- **Requirement**
In full and without edits, write out the data that follows.

╭─ Records shown

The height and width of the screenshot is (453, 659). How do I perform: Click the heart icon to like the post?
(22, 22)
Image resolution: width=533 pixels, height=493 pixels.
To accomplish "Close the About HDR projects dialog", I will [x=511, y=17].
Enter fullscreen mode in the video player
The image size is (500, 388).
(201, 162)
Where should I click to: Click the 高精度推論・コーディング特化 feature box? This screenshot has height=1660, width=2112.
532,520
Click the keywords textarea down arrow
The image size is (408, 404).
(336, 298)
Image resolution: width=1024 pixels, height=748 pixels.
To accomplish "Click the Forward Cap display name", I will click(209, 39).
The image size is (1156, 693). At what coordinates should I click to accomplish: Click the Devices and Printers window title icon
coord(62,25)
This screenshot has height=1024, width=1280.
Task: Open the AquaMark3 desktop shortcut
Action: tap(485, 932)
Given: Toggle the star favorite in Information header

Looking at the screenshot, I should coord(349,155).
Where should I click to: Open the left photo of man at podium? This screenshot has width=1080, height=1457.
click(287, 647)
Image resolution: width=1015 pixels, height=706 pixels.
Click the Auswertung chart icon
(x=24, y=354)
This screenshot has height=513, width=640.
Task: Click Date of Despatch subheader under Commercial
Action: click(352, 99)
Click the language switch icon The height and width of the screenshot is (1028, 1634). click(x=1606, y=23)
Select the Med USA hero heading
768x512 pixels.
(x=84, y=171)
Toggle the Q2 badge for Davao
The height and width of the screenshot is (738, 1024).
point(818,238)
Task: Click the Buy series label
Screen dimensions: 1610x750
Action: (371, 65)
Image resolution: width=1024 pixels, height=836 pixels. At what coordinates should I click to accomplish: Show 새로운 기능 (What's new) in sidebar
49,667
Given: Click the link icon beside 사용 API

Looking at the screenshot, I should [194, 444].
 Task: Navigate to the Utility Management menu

╰─

- **Answer box**
The height and width of the screenshot is (453, 659). How do I perform: Click the heart icon to like the post?
(22, 22)
Image resolution: width=533 pixels, height=493 pixels.
To accomplish "Close the About HDR projects dialog", I will [x=511, y=17].
Enter fullscreen mode in the video player
The image size is (500, 388).
(201, 162)
Where should I click to: Click the 高精度推論・コーディング特化 feature box? This screenshot has height=1660, width=2112.
532,520
Click the keywords textarea down arrow
The image size is (408, 404).
(336, 298)
Image resolution: width=1024 pixels, height=748 pixels.
To accomplish "Click the Forward Cap display name", I will click(209, 39).
The image size is (1156, 693). At what coordinates should I click to accomplish: Click the Devices and Printers window title icon
coord(62,25)
This screenshot has height=1024, width=1280.
Task: Open the AquaMark3 desktop shortcut
Action: tap(485, 932)
Given: Toggle the star favorite in Information header

Looking at the screenshot, I should coord(349,155).
Where should I click to: Open the left photo of man at podium? This screenshot has width=1080, height=1457.
click(287, 647)
Image resolution: width=1015 pixels, height=706 pixels.
Click the Auswertung chart icon
(x=24, y=354)
This screenshot has height=513, width=640.
Task: Click Date of Despatch subheader under Commercial
Action: click(352, 99)
Click the language switch icon The height and width of the screenshot is (1028, 1634). click(x=1606, y=23)
Select the Med USA hero heading
768x512 pixels.
(x=84, y=171)
Toggle the Q2 badge for Davao
The height and width of the screenshot is (738, 1024).
point(818,238)
Task: Click the Buy series label
Screen dimensions: 1610x750
Action: (371, 65)
Image resolution: width=1024 pixels, height=836 pixels. At what coordinates should I click to accomplish: Show 새로운 기능 (What's new) in sidebar
49,667
Given: Click the link icon beside 사용 API

Looking at the screenshot, I should [194, 444].
 Task: Navigate to the Utility Management menu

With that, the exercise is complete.